- [Exercises to complete]
1. Decide whether each statement below agrees with the freelancing thread, answering yes or no and quoting the deciding words: (a) ivan452 names the lack of personal communication with other programmers as the biggest negative of freelancing; (b) JacobAldridge has usually invoiced clients in the client's own currency; (c) eswat noticed cross-currency payment delays more often with smaller companies.
2. Reproduce the freelancing thread word for word, taking everything from "You may need" down to "nothing. Good luck!".

Downside of freelancing online - GetSerio

What are the negatives of freelancing, consulting online? Working for clients in different time-zones, managing multiple invoices, not having in-person communication with clients, etc.?
======
ivan452
Sure, payments can be late, communication is a bit harder but sometimes even
easier because for everything you have a paper trail. But I don't see this as
big issues with freelance programming.

My biggest issue is lack of personal communication, not with clients but with
other programmers. Seeing how others do stuff, communicating with them, or
just casually talking can be a great way to discover new things and/or get new
ideas. This is what I see as a biggest negative side of freelancing.

------
JacobAldridge
There are 3 key elements to any consulting:

1) Tell the client what you're going to do 2) Do it 3) Tell them you've done
it

Even on-site consultants can make the mistake of failing to communicate at the
various steps (Sales, Delivery, Service) along the way. While it's harder to
do remotely (no water cooler talk) you also have the advantage of knowing this
from the start and therefore scheduling / managing from the get-go.

You may need some tax advice, and IANAA but pricing and invoicing can be
fairly straightforward. When I've done it, I've usually quoted in the client's
currency but invoiced in mine at the appropriate exchange rate. This can cause
some ups and downs for your margin, but I'll take 95% of something over 100%
of nothing. Good luck!

------
ryanckulp
Every client thinks they're your only client. Firedrills become commonplace.
Nobody pays on time because they never see you in person, therefore they don't
humanize you as worthy of punctual compensation. ETC.

------
eswat
Proper payment across currencies can become thorny and lead to unintended
delays in payment. I noticed this more with bigger companies who insist on
payment by cheque and need the figure out the logistics of creating it and
mailing it properly for another country or continent.

If they’re not set up to predominantly have their communication done through
online, it will be difficult to stay privy of decisions made offline that
could affect your delivery of the project. This isn’t so bad with smaller or
low-risk projects, but can derail others big time.

------
GetSerio
Also, someone is always trying to get you to do it; faster, AND cheaper, AND
better, all at the same time.

------
GetSerio
Do you use online workplaces like GetSerio, Freelancer, oDesk, etc., Or do you
work independently?

- [Listing]
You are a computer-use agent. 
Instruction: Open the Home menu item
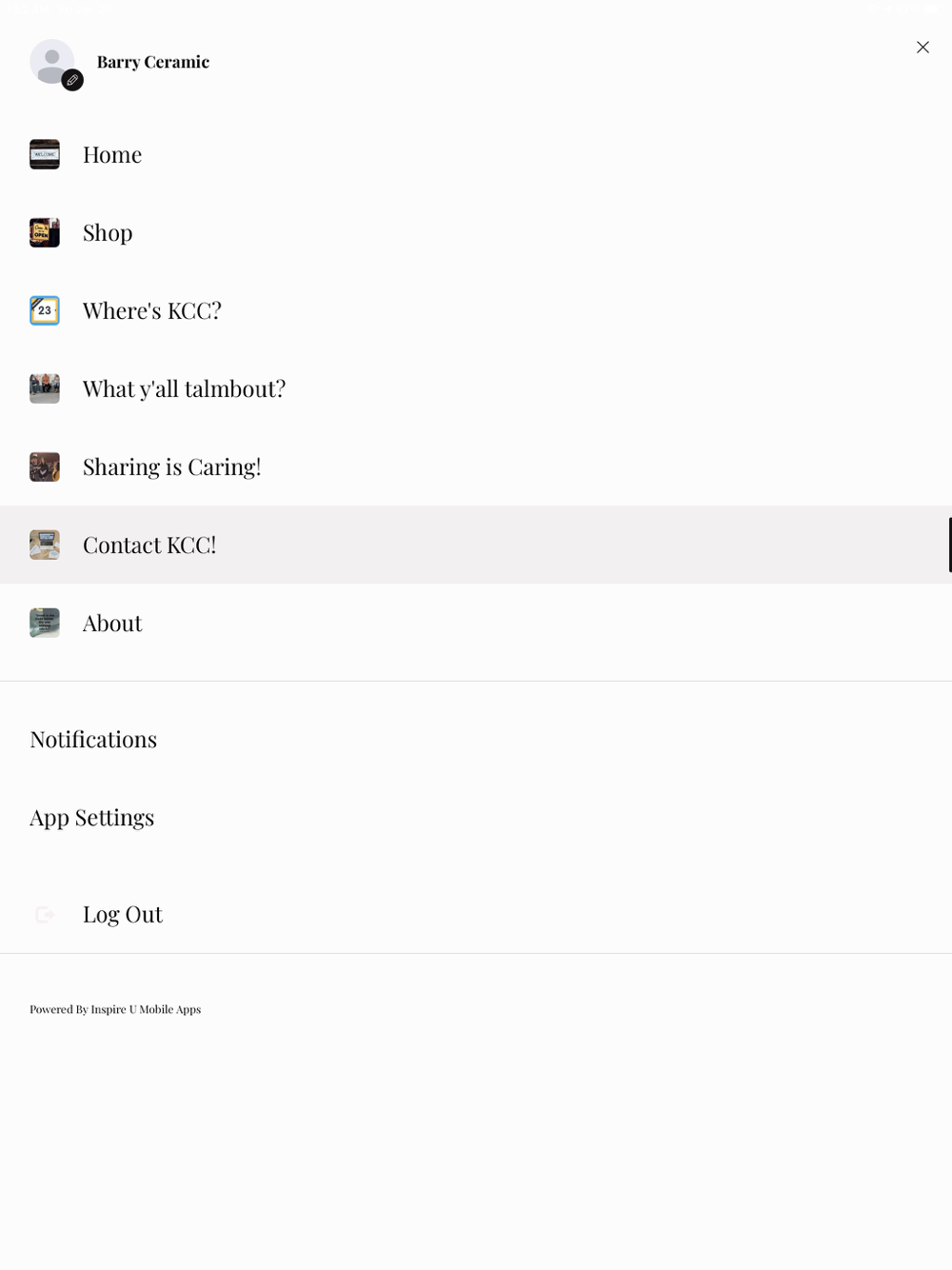coord(112,154)
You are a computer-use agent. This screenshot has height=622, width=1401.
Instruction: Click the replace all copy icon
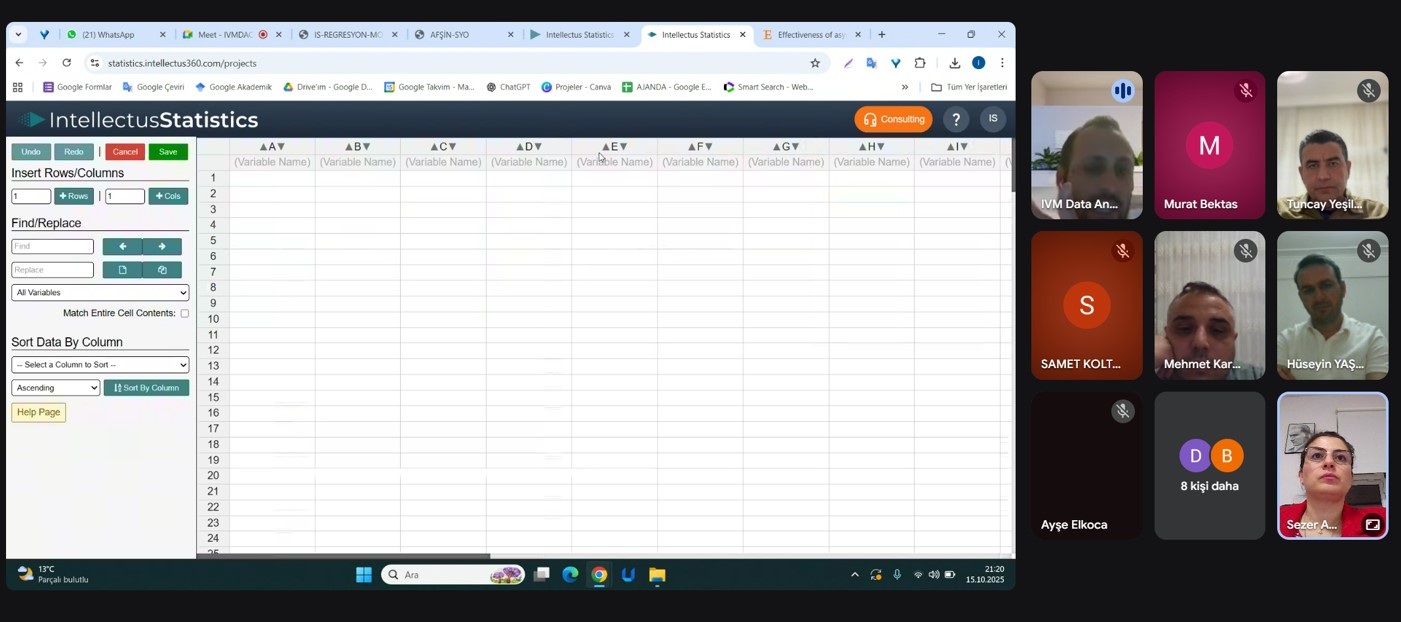[x=161, y=270]
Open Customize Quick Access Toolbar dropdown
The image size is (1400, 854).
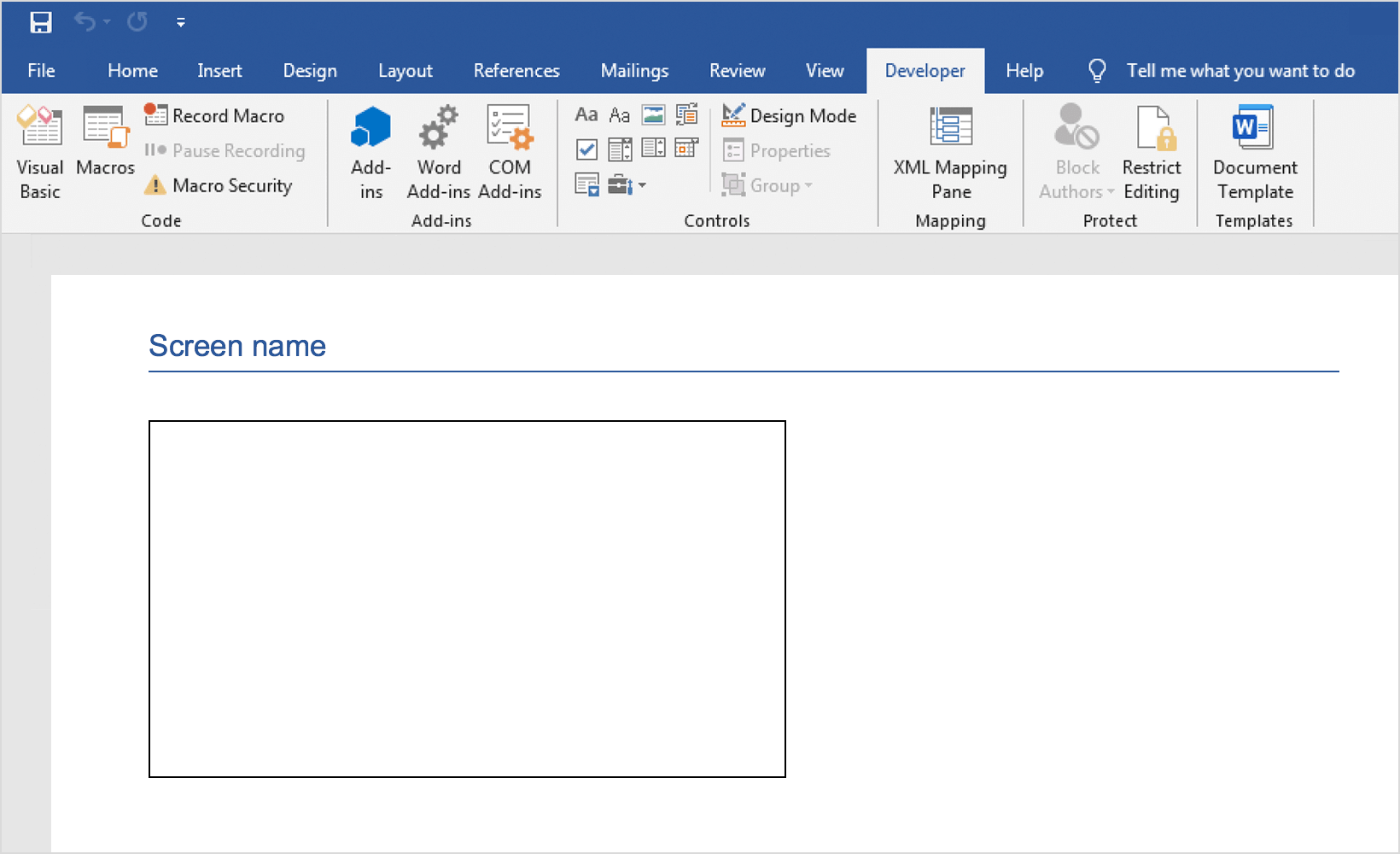pyautogui.click(x=181, y=23)
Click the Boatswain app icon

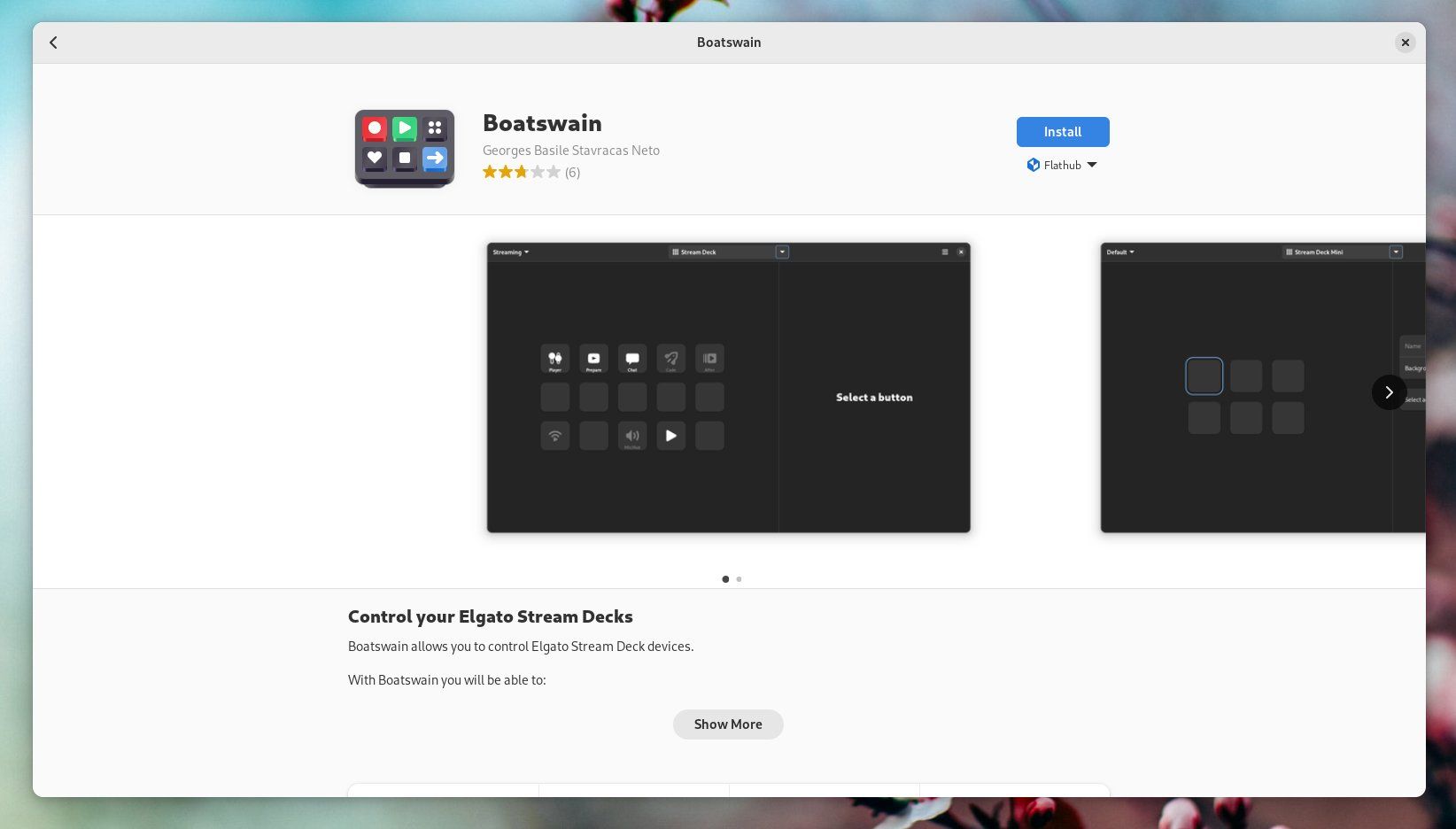point(404,148)
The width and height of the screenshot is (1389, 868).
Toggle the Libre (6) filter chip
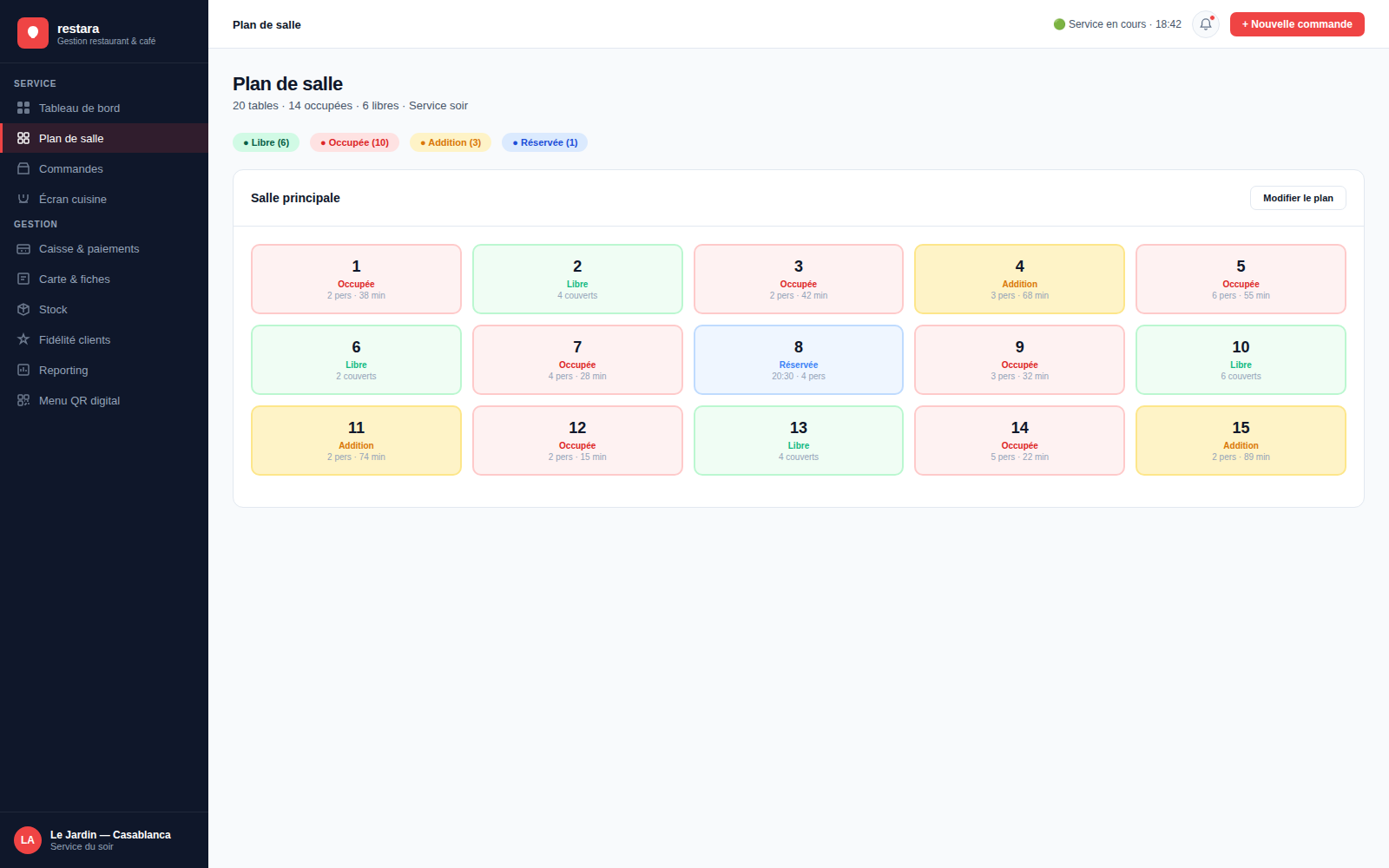tap(266, 142)
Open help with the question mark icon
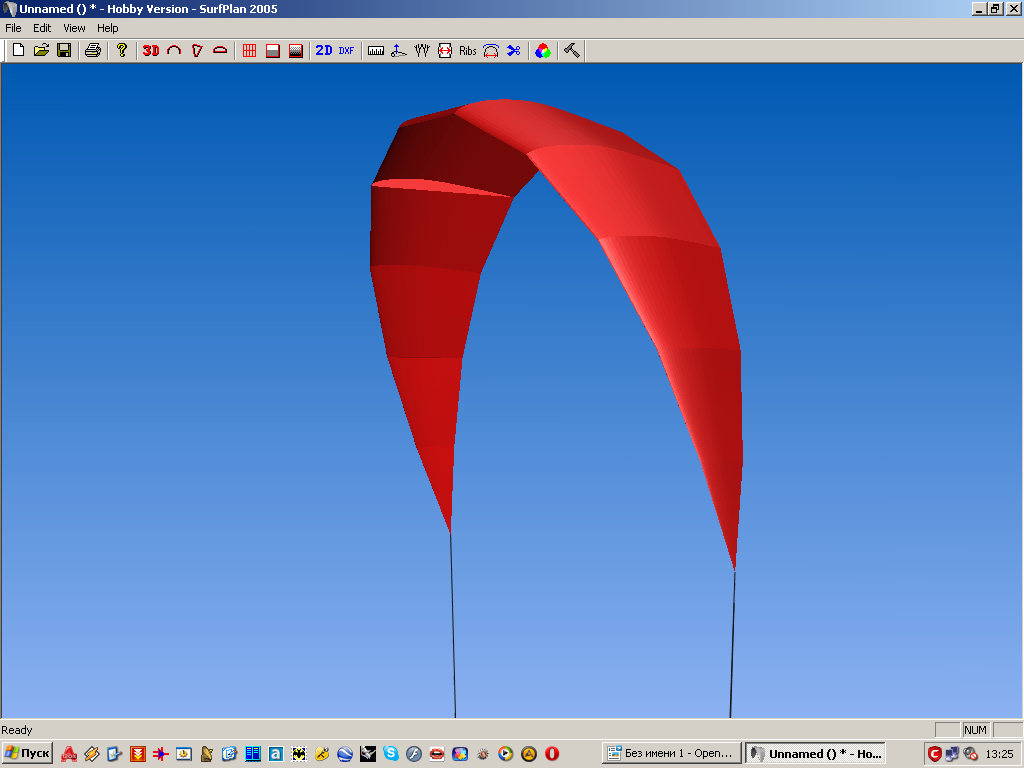The height and width of the screenshot is (768, 1024). click(122, 50)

- [In response]
1.
(a) Yes: "My biggest issue is lack of personal communication, not with clients but with other programmers."
(b) No: "I've usually quoted in the client's currency but invoiced in mine at the appropriate exchange rate."
(c) No: "I noticed this more with bigger companies who insist on payment by cheque"

2.
You may need some tax advice, and IANAA but pricing and invoicing can be
fairly straightforward. When I've done it, I've usually quoted in the client's
currency but invoiced in mine at the appropriate exchange rate. This can cause
some ups and downs for your margin, but I'll take 95% of something over 100%
of nothing. Good luck!